Text block ::
OXFORD, 13 October 2010

In a speech at Oxford University, UN High Commissioner for Refugees António Guterres has raised the alarm about the diminishing space in which humanitarian organisations are obliged to operate. He said that the intractable nature of armed conflict is one of the most preoccupying challenges for UNHCR and other humanitarian organisations:

"Major crises (that) have generated huge numbers of refugees and displaced people show no signs of being resolved (…) Humanitarian organisations such as ours are denied access to affected populations and expelled from countries where our presence is not welcomed for one reason or another."

Guterres said that another implication of intractable armed conflict is the emergence of global refugee populations seeking protection and opportunities not available in their countries of origin. Refugees, asylumseekers and other people on the move from countries such as Afghanistan and Somalia are the most obvious examples of this phenomenon. In this context, he specifically mentioned the difficult situation for Somali refugees worldwide. "I do not believe that there is any group of refugees who are as systematically undesired, stigmatized and discriminated against as the Somalis," said the High Commissioner.

Guterres also pointed to the growing number of so called protracted refugee situations, which is putting developing countries under serious strain. The 25 countries most affected by a refugee presence are all in the developing world. "In this context, UNHCR has called for a new deal on burden-sharing, to ensure that the generosity of host countries and communities is matched by solidarity from the developed world," said the High Commissioner, adding that the resettlement of refugees is one tangible and effective way of achieving this objective.

He noted that there nevertheless is a significant gap between resettlement needs and resettlement capacity. For example, Europe is currently providing only 7.5 per cent of all resettlement places worldwide. A larger EU resettlement programme would provide solutions to refugees and at the same time demonstrate solidarity with the major host countries.

In his speech, António Guterres also expressed concern about the threat to asylum space in the developed world, with ever greater difficulties for people seeking refugee status to have access to the territories of industrialised states. Although 120,000 persons were granted refugee or complementary protection status in the industrialised world last year, there is still no true European asylum system but a patchwork of different national ones. For example, the recognition of Somali asylum-seekers in EU member states in 2009 ranged from 4% to 90%.

Finally, the High Commissioner pointed to the increasing difficulty in sustaining the traditional distinction between refugees and migrants and between voluntary and forced movements. He said that UNHCR needs to adjust the way it provides protection and assistance to reflect the changes in the composition and location of refugee flows. Today, more refugees live in cities than in camps and tend to be more dispersed, more diverse and in more irregular movements than before. Also, UNHCR needs to examine how to provide protection to people who need it but who do not fall within the existing definitions of a refugee. Original and creative new thinking will be needed on these new policy issues.

The High Commissioner was delivering the Harrell-Bond Human Rights Lecture at the Refugee Studies Centre of the University of Oxford. This is an annual lecture given by a prominent person within the humanitarian field.

Task 1 ::
Answer from the refugee speech text:
(a) What share of all resettlement places worldwide is Europe currently providing?
(b) In 2009, what was the range of recognition of Somali asylum-seekers in EU member states?
(c) Which lecture was the High Commissioner delivering?
The records below are unrelated to the refugee speech text.

Dataset entries ::

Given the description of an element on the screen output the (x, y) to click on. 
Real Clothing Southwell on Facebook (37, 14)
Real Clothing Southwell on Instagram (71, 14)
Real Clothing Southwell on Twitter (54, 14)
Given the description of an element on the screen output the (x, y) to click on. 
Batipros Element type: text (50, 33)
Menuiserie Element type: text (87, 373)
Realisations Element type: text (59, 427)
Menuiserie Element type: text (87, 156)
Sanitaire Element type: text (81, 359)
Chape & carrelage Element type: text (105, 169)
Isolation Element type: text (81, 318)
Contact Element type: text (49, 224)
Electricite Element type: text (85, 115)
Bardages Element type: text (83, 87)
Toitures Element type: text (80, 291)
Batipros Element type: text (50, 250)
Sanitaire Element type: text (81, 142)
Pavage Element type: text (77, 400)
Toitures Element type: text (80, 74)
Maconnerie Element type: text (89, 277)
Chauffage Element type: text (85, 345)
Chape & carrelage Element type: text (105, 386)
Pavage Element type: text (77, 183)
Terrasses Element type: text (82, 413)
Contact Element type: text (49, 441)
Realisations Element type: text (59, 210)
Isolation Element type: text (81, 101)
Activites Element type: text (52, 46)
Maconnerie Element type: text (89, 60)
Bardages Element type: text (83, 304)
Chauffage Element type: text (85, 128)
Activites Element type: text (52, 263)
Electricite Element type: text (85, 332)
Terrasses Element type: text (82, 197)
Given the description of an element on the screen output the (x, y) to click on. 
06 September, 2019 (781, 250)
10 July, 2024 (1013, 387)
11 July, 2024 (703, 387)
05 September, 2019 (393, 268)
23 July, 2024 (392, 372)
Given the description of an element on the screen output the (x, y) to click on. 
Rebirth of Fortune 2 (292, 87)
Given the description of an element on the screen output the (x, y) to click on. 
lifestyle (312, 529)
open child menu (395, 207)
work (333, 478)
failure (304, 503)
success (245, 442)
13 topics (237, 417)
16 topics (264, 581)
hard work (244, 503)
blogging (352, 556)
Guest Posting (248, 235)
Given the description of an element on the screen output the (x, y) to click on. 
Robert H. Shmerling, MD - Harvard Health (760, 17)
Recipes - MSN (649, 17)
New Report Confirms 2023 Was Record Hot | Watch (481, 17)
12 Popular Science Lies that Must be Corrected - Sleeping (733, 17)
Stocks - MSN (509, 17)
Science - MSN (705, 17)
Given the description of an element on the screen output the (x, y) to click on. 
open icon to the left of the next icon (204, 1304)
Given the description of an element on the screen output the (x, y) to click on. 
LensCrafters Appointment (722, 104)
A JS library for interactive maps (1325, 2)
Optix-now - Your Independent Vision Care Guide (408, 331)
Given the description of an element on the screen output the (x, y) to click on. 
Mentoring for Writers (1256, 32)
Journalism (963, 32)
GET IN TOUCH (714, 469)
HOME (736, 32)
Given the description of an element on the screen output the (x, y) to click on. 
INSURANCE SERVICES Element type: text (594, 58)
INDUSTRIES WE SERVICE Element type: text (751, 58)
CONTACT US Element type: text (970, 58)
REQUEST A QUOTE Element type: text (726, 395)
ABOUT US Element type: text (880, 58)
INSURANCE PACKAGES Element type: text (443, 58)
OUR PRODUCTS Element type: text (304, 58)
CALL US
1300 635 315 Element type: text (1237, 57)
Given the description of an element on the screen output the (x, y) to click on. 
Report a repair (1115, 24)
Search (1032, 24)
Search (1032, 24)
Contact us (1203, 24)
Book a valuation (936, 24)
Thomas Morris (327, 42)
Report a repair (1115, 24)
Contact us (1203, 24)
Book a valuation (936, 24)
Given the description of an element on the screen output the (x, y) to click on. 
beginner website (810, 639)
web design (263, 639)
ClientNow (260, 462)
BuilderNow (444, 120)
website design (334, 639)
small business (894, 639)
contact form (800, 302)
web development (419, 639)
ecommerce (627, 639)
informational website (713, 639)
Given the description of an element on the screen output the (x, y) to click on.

Task 2 ::
Reproduce the records from their start through the line containing "Realisations Element type: text (59, 210)", with both of those lines included.

Full solution 1 ::
(a) 7.5 per cent
(b) From 4% to 90%
(c) The Harrell-Bond Human Rights Lecture, at the Refugee Studies Centre of the University of Oxford

Full solution 2 ::
Given the description of an element on the screen output the (x, y) to click on. 
Real Clothing Southwell on Facebook (37, 14)
Real Clothing Southwell on Instagram (71, 14)
Real Clothing Southwell on Twitter (54, 14)
Given the description of an element on the screen output the (x, y) to click on. 
Batipros Element type: text (50, 33)
Menuiserie Element type: text (87, 373)
Realisations Element type: text (59, 427)
Menuiserie Element type: text (87, 156)
Sanitaire Element type: text (81, 359)
Chape & carrelage Element type: text (105, 169)
Isolation Element type: text (81, 318)
Contact Element type: text (49, 224)
Electricite Element type: text (85, 115)
Bardages Element type: text (83, 87)
Toitures Element type: text (80, 291)
Batipros Element type: text (50, 250)
Sanitaire Element type: text (81, 142)
Pavage Element type: text (77, 400)
Toitures Element type: text (80, 74)
Maconnerie Element type: text (89, 277)
Chauffage Element type: text (85, 345)
Chape & carrelage Element type: text (105, 386)
Pavage Element type: text (77, 183)
Terrasses Element type: text (82, 413)
Contact Element type: text (49, 441)
Realisations Element type: text (59, 210)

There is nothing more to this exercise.